## REQUIRED WORK
Copy the following records word for word.

## RAW DATA

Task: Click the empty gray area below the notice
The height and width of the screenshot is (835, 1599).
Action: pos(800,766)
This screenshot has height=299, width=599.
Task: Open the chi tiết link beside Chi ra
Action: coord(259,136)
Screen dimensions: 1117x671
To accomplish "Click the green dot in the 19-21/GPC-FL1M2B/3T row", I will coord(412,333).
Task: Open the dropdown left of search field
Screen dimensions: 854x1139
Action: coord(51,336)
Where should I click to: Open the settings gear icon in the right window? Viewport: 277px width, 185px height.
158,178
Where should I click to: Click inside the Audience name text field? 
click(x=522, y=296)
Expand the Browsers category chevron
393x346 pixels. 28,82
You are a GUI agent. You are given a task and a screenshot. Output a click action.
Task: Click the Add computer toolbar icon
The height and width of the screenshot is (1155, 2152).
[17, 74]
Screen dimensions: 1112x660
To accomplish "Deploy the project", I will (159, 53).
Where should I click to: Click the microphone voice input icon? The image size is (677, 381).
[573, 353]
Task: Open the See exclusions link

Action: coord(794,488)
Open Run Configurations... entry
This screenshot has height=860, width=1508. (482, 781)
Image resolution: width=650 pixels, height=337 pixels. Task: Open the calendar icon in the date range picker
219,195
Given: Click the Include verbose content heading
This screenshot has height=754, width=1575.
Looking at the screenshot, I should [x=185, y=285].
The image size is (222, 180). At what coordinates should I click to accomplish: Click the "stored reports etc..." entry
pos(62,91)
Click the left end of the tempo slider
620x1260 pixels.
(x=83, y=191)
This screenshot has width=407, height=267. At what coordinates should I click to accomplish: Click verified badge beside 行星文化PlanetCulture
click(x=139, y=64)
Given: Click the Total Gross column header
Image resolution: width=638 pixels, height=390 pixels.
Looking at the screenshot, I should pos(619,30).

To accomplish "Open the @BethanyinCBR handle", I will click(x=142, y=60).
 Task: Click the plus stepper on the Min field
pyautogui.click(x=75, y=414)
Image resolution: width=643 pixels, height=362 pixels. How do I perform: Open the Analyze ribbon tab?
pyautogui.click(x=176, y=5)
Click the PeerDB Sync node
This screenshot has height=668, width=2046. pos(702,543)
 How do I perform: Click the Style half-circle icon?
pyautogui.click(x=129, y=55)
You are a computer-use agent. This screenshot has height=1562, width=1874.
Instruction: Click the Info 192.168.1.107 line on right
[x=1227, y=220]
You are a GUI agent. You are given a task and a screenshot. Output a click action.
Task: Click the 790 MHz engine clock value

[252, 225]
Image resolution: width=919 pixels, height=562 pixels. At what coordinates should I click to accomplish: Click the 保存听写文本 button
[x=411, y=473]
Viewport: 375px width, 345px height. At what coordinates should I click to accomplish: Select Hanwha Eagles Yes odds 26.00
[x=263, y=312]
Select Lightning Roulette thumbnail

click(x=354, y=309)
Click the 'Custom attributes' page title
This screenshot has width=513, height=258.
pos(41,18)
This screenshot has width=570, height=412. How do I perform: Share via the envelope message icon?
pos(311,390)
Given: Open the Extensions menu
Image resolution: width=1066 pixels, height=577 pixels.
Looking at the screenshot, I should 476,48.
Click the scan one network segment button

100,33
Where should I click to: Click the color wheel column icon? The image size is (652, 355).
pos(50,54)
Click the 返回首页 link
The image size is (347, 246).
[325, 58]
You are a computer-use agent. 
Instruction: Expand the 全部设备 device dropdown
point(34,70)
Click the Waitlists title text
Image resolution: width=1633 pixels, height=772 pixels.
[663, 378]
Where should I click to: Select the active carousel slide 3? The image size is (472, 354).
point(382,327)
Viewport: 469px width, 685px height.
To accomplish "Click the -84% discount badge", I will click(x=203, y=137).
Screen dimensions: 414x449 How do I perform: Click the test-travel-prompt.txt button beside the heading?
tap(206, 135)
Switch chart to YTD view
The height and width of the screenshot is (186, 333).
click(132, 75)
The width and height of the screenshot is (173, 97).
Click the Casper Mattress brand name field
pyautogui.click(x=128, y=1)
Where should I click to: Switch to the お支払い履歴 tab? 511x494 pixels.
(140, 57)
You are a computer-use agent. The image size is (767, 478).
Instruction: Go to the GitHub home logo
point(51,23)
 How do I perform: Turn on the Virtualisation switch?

## EXERCISE ANSWER
Task: Click the empty gray area below the notice
The height and width of the screenshot is (835, 1599).
Action: pos(800,766)
This screenshot has height=299, width=599.
Task: Open the chi tiết link beside Chi ra
Action: coord(259,136)
Screen dimensions: 1117x671
To accomplish "Click the green dot in the 19-21/GPC-FL1M2B/3T row", I will coord(412,333).
Task: Open the dropdown left of search field
Screen dimensions: 854x1139
Action: coord(51,336)
Where should I click to: Open the settings gear icon in the right window? Viewport: 277px width, 185px height.
158,178
Where should I click to: Click inside the Audience name text field? 
click(x=522, y=296)
Expand the Browsers category chevron
393x346 pixels. 28,82
You are a GUI agent. You are given a task and a screenshot. Output a click action.
Task: Click the Add computer toolbar icon
The height and width of the screenshot is (1155, 2152).
[17, 74]
Screen dimensions: 1112x660
To accomplish "Deploy the project", I will (159, 53).
Where should I click to: Click the microphone voice input icon? The image size is (677, 381).
[573, 353]
Task: Open the See exclusions link

Action: coord(794,488)
Open Run Configurations... entry
This screenshot has height=860, width=1508. (482, 781)
Image resolution: width=650 pixels, height=337 pixels. Task: Open the calendar icon in the date range picker
219,195
Given: Click the Include verbose content heading
This screenshot has height=754, width=1575.
Looking at the screenshot, I should [x=185, y=285].
The image size is (222, 180). At what coordinates should I click to accomplish: Click the "stored reports etc..." entry
pos(62,91)
Click the left end of the tempo slider
620x1260 pixels.
(x=83, y=191)
This screenshot has width=407, height=267. At what coordinates should I click to accomplish: Click verified badge beside 行星文化PlanetCulture
click(x=139, y=64)
Given: Click the Total Gross column header
Image resolution: width=638 pixels, height=390 pixels.
Looking at the screenshot, I should pos(619,30).

To accomplish "Open the @BethanyinCBR handle", I will click(x=142, y=60).
 Task: Click the plus stepper on the Min field
pyautogui.click(x=75, y=414)
Image resolution: width=643 pixels, height=362 pixels. How do I perform: Open the Analyze ribbon tab?
pyautogui.click(x=176, y=5)
Click the PeerDB Sync node
This screenshot has height=668, width=2046. pos(702,543)
 How do I perform: Click the Style half-circle icon?
pyautogui.click(x=129, y=55)
You are a computer-use agent. This screenshot has height=1562, width=1874.
Instruction: Click the Info 192.168.1.107 line on right
[x=1227, y=220]
You are a GUI agent. You are given a task and a screenshot. Output a click action.
Task: Click the 790 MHz engine clock value

[252, 225]
Image resolution: width=919 pixels, height=562 pixels. At what coordinates should I click to accomplish: Click the 保存听写文本 button
[x=411, y=473]
Viewport: 375px width, 345px height. At what coordinates should I click to accomplish: Select Hanwha Eagles Yes odds 26.00
[x=263, y=312]
Select Lightning Roulette thumbnail

click(x=354, y=309)
Click the 'Custom attributes' page title
This screenshot has width=513, height=258.
pos(41,18)
This screenshot has width=570, height=412. How do I perform: Share via the envelope message icon?
pos(311,390)
Given: Open the Extensions menu
Image resolution: width=1066 pixels, height=577 pixels.
Looking at the screenshot, I should 476,48.
Click the scan one network segment button

100,33
Where should I click to: Click the color wheel column icon? The image size is (652, 355).
pos(50,54)
Click the 返回首页 link
The image size is (347, 246).
[325, 58]
You are a computer-use agent. 
Instruction: Expand the 全部设备 device dropdown
point(34,70)
Click the Waitlists title text
Image resolution: width=1633 pixels, height=772 pixels.
[663, 378]
Where should I click to: Select the active carousel slide 3? The image size is (472, 354).
point(382,327)
Viewport: 469px width, 685px height.
To accomplish "Click the -84% discount badge", I will click(x=203, y=137).
Screen dimensions: 414x449 How do I perform: Click the test-travel-prompt.txt button beside the heading?
tap(206, 135)
Switch chart to YTD view
The height and width of the screenshot is (186, 333).
click(132, 75)
The width and height of the screenshot is (173, 97).
Click the Casper Mattress brand name field
pyautogui.click(x=128, y=1)
Where should I click to: Switch to the お支払い履歴 tab? 511x494 pixels.
(140, 57)
You are a computer-use agent. The image size is (767, 478).
Instruction: Go to the GitHub home logo
point(51,23)
 How do I perform: Turn on the Virtualisation switch?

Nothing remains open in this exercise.